Taking a step back, how do you anticipate using this metric in your metrics backend or in alerts or charts? That might help better inform what makes sense or is most usable.
@shakuzen I provided sample dashboard in issue description, have you looked here: https://www.responsive.dev/blog/monitoring-kafka-streams#bonus ?
In my present setup I have 3 things:
- Histogram similar to what I have attached
- Metric component presenting present Kafka Streams state with color mapping -> 2nd state is green, 5th state is red and so on
- Alerting based on present state.
@shakuzen I have some spare time now and I'd like to work on this issue, I am not sure how to avoid magic numbers and introduce StateSet, any advice is welcome :)
I am not sure how to avoid magic numbers
A Kafka Stream can only be in one state at a time, so you can have a time series for each possible state via a tag identifying the state (e.g. state=CREATED) and only the state it is in will have a value of 1 while all other states will have a value of 0. That is how OpenMetrics StateSet works.
introduce StateSet
That's a harder task because I don't think other metrics formats have the concept of StateSet, so I'm not sure it makes sense to introduce it as a top-level concept in Micrometer.

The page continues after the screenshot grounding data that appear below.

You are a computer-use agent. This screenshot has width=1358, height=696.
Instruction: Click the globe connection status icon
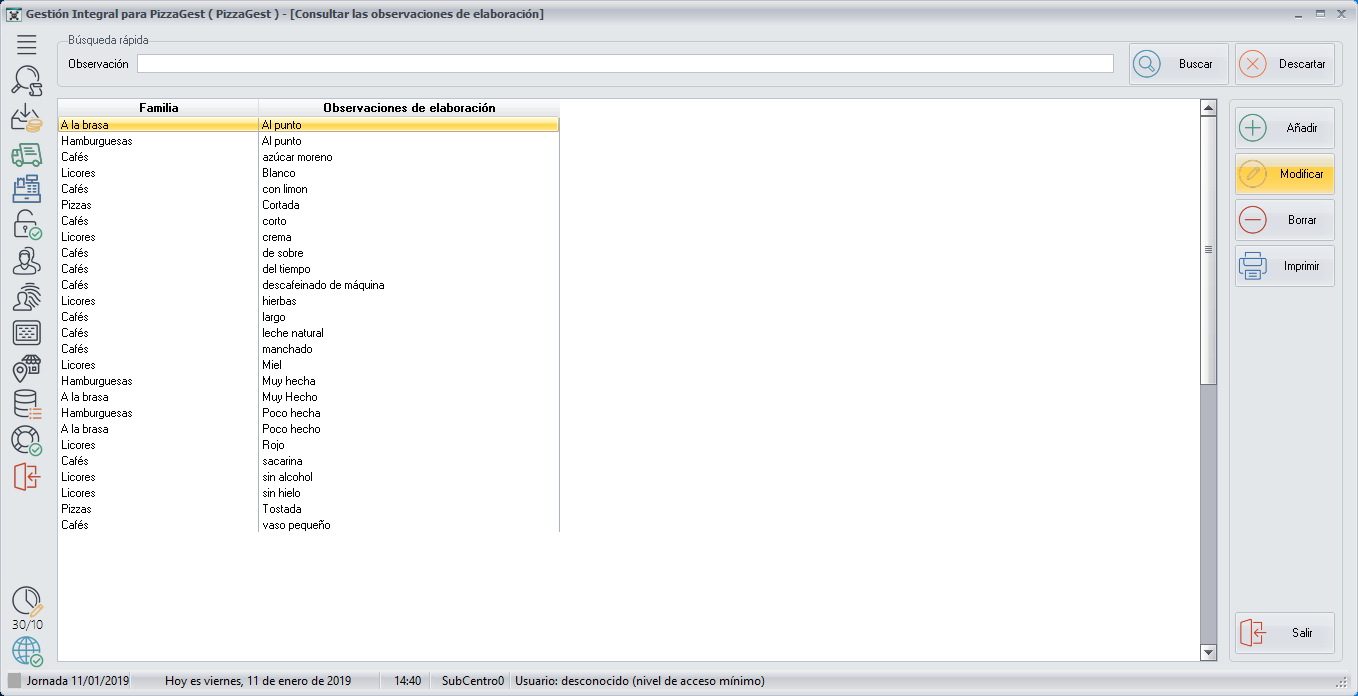click(x=27, y=651)
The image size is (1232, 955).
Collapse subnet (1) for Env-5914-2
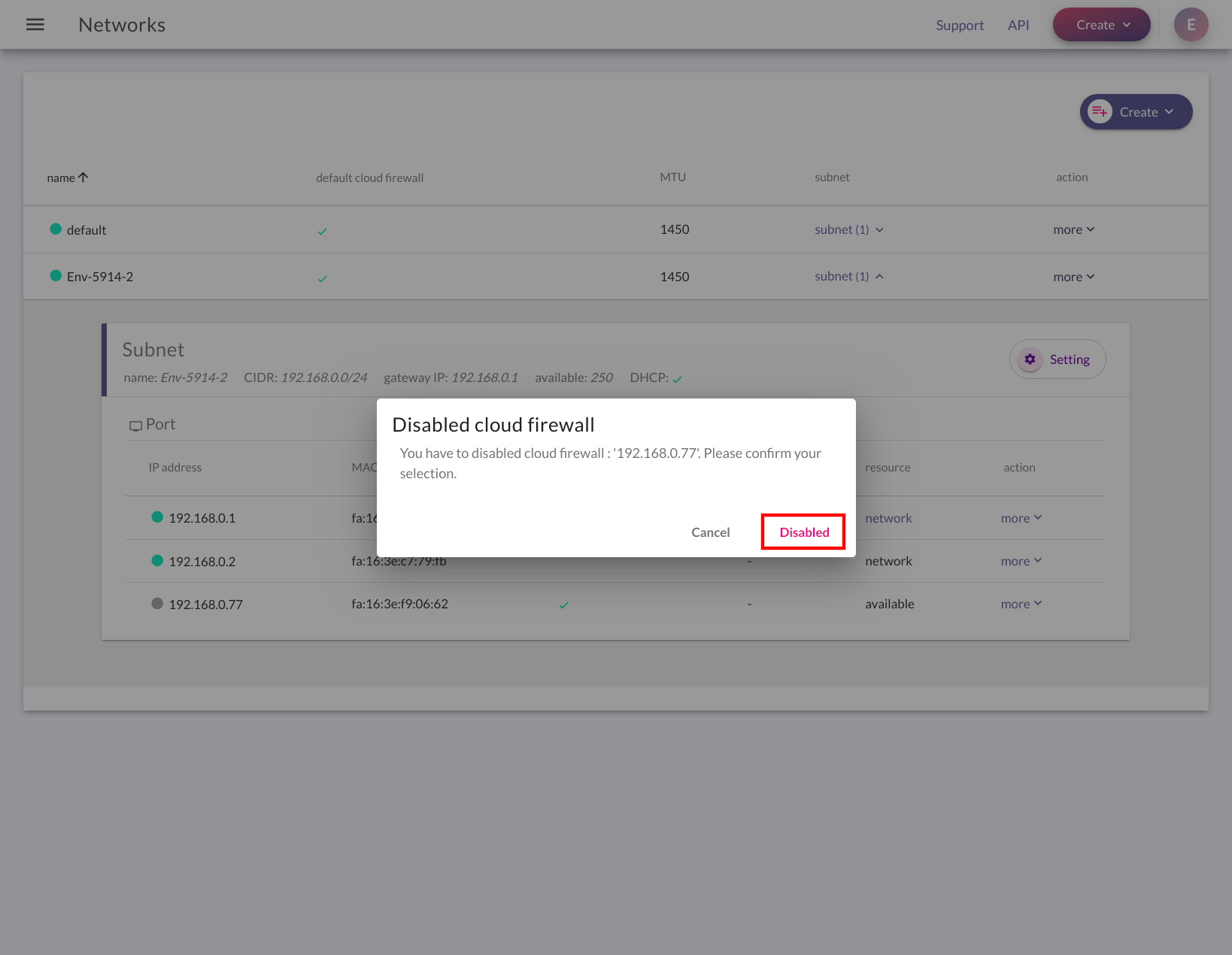pos(849,276)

Although we could publish it as a gauge type in formats that don't have a StateSet, since it is just a specialized gauge type. As I mentioned, you can simulate it with MultiGauge without introducing a new Meter type. I wrote the following test demonstrating it:
@Test
void enumMultiGauge() {
State currentState = State.CREATED;
MultiGauge kafkaStreamsState = MultiGauge.builder("kafka.streams.state").tag("client.name", "client1").register(registry);
kafkaStreamsState.register(Arrays.stream(State.values()).map(state -> Row.of(Tags.of("state", state.name()), state == currentState ? 1 : 0)).collect(Collectors.toList()));
System.out.println(((SimpleMeterRegistry) registry).getMetersAsString());
}
private enum State {
CREATED, RUNNING, NOT_RUNNING;
}
This has the output:
kafka.streams.state(GAUGE)[client.name='client1', state='CREATED']; value=1.0
kafka.streams.state(GAUGE)[client.name='client1', state='NOT_RUNNING']; value=0.0
kafka.streams.state(GAUGE)[client.name='client1', state='RUNNING']; value=0.0
Or in OpenMetrics format:
# TYPE kafka_streams_state gauge
# HELP kafka_streams_state
kafka_streams_state{client_name="client1",state="CREATED"} 1.0
kafka_streams_state{client_name="client1",state="NOT_RUNNING"} 0.0
kafka_streams_state{client_name="client1",state="RUNNING"} 0.0
# EOF
Maybe there is some API we could add to make it easier to do this with a given enum and current value. Or we could consider adding StateSet, but this is I believe the first time it is being requested. We would generally want to wait for more use cases and demand before adding something like that.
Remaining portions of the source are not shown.